Land imprinter teeth are pressed into soil for infiltration imprint.

Desertified soil has a sealed surface where rainwater cannot infiltrate, and air contained within soil macropores cannot escape (left). A soil imprint created by a land imprinter funnels water toward seedlings and provides a chimney for air to escape (right).

Imprinting reverses the desertification process by pressing V-shape imprints into the soil with steel angles on a heavy roller. Rainwater then funnels into the troughs of the imprints, where the water infiltrates into the indentation and air exhausts from the crests. Seedlings are protected from wind, and organic material is concentrated at the base of the troughs to provide nutrients to the seedling. Wind protection attenuates evaporation at the base of the seedling, maximizing water availability to the plant during the rainy season. The seedbed may remain dry for some time before water infiltrates and germination occurs. In the meantime, the stable imprint protects the seed from wind erosion and desiccation from exposure to the sun.

Broadcast seeders can be attached to the frame assembly or grain boxes mounted in front of the imprinting roller, so that seed is dropped in front of the roller which presses the seed into the soil. The weight of the imprinter can be adjusted to be appropriate for various soils and planting conditions by filling the roller and ballast tanks with water.

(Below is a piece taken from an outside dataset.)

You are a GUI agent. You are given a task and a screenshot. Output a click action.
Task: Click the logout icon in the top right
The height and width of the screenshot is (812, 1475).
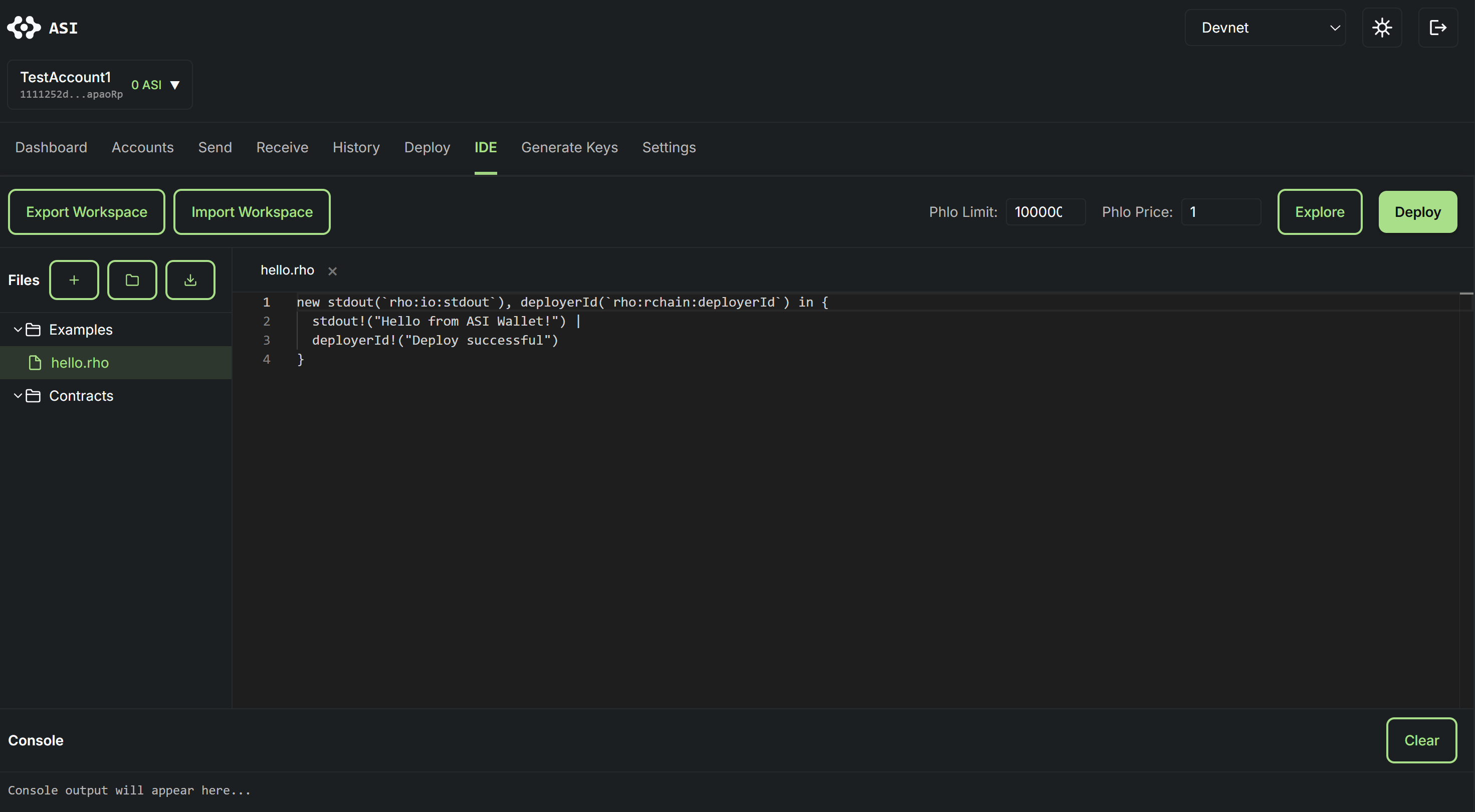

== Uses and limitations ==
The land imprinter was initially developed to revegetate desertified land in the southwestern United States and has been used to plant 20,000 hectares of land with grasses and other plant species in Arizona. Imprinting is most effective on loam soils that have some moisture but are not wet, which can cause soil to become compacted into the imprinter teeth. Imprinting has been conducted on slopes of up to 45% grade. For those applications cables can be used to tow the imprinter up the incline. The land imprinter is not well adapted for shallow soil or extremely rocky soil and is not well suited to mulching large stands of brush. Large shrubs must be chopped or removed prior to imprinting.

The land imprinter is typically used directly on unprepared soils, without initial tilling. The heavy roller and angled teeth crush weeds and brush into mulch, which remain as a nutrient base for new seedlings. Accordingly, it can be used on land that has been burned either intentionally or in wildfires, where remnant vegetation should be retained.

Imprinting is best suited for seeding on loose soils, and where there is either no existing plant cover—or light to moderate brush cover—before planting. Haferkamp and colleagues compared seed drill planting to imprinting on loose and firm seedbeds on a Wyoming big sagebrush and needlegrass habitat. Drilling produced more seedlings on firm seedbeds, whereas imprinting produced two times more seedlings on loose soils, compared to drilling. Haferkamp and colleagues used brushbeating plus disking to create the loosened soil treatment in that study. Ripping or chisel plowing can be used as alternatives to disking when soil is deeply compacted, as they are less destructive to soil components than disking.

The land imprinter creates microdepressions in the soil that effectively reduce erosion and runoff. Imprinting has been found to be superior to drilling at research sites in Utah, and superior to chaining after aerial broadcasting on burned seedbeds in Oregon.